++++ Dataset content

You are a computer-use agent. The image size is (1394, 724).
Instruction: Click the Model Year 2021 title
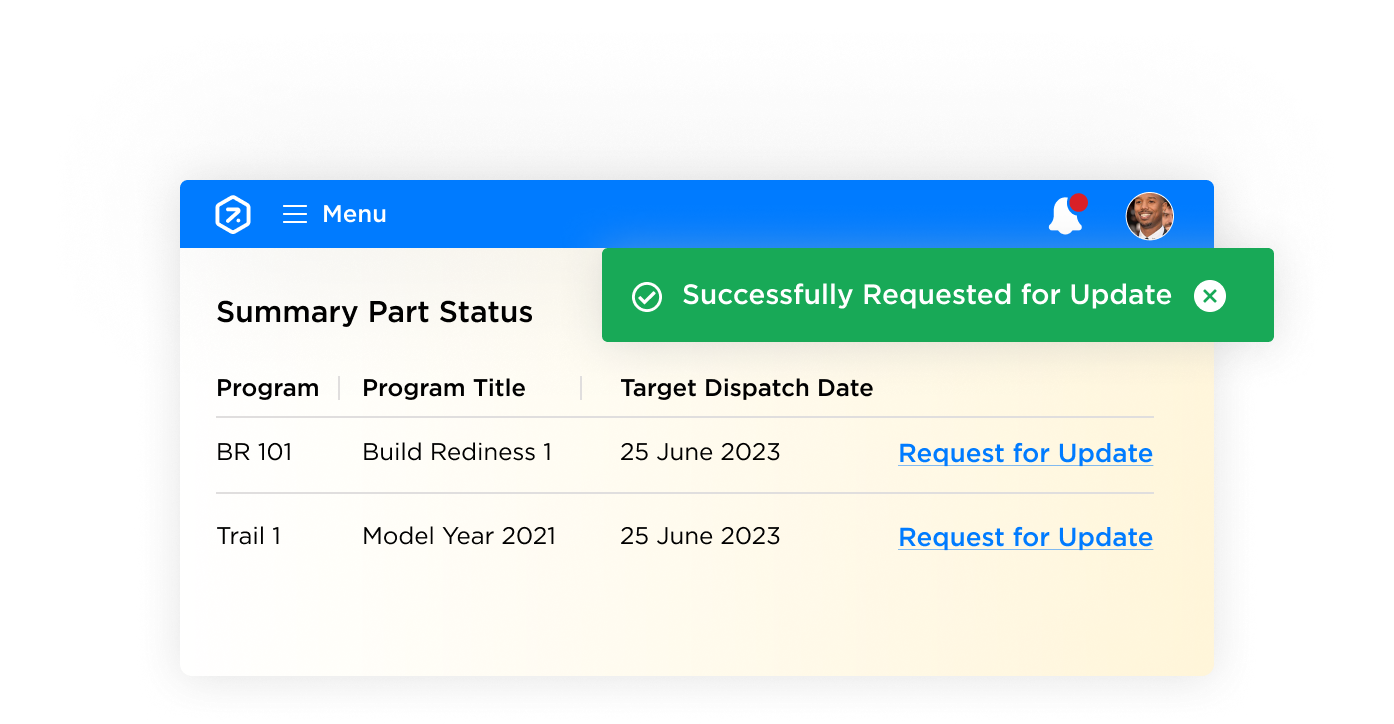tap(459, 536)
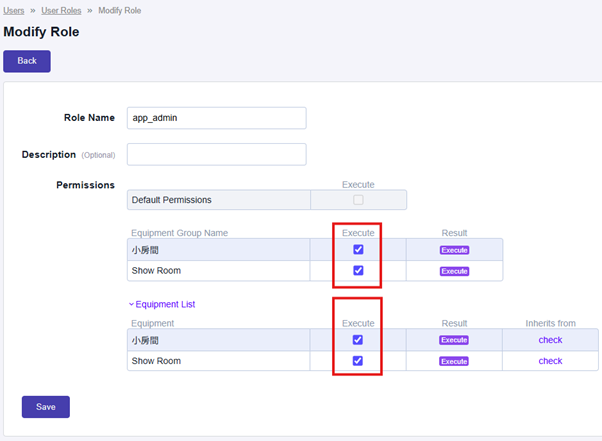The height and width of the screenshot is (441, 602).
Task: Focus the Role Name input field
Action: pos(216,117)
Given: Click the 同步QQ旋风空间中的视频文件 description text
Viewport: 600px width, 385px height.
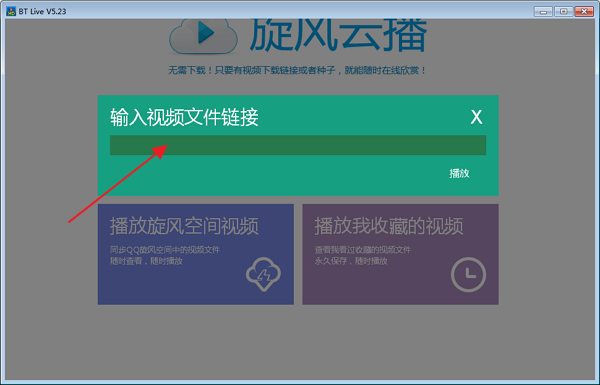Looking at the screenshot, I should tap(165, 250).
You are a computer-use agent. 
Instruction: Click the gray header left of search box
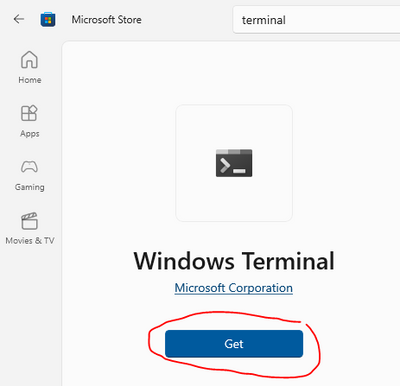(x=187, y=20)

++++++++

_Task objective_:
Beginning with the line that has "Viewport: 600px width, 385px height.", repeat each remaining line of the data above word for word, keeping pictures out.

_Exercise output_:
Viewport: 600px width, 385px height.
Looking at the screenshot, I should tap(165, 250).
You are a computer-use agent. 
Instruction: Click the gray header left of search box
(x=187, y=20)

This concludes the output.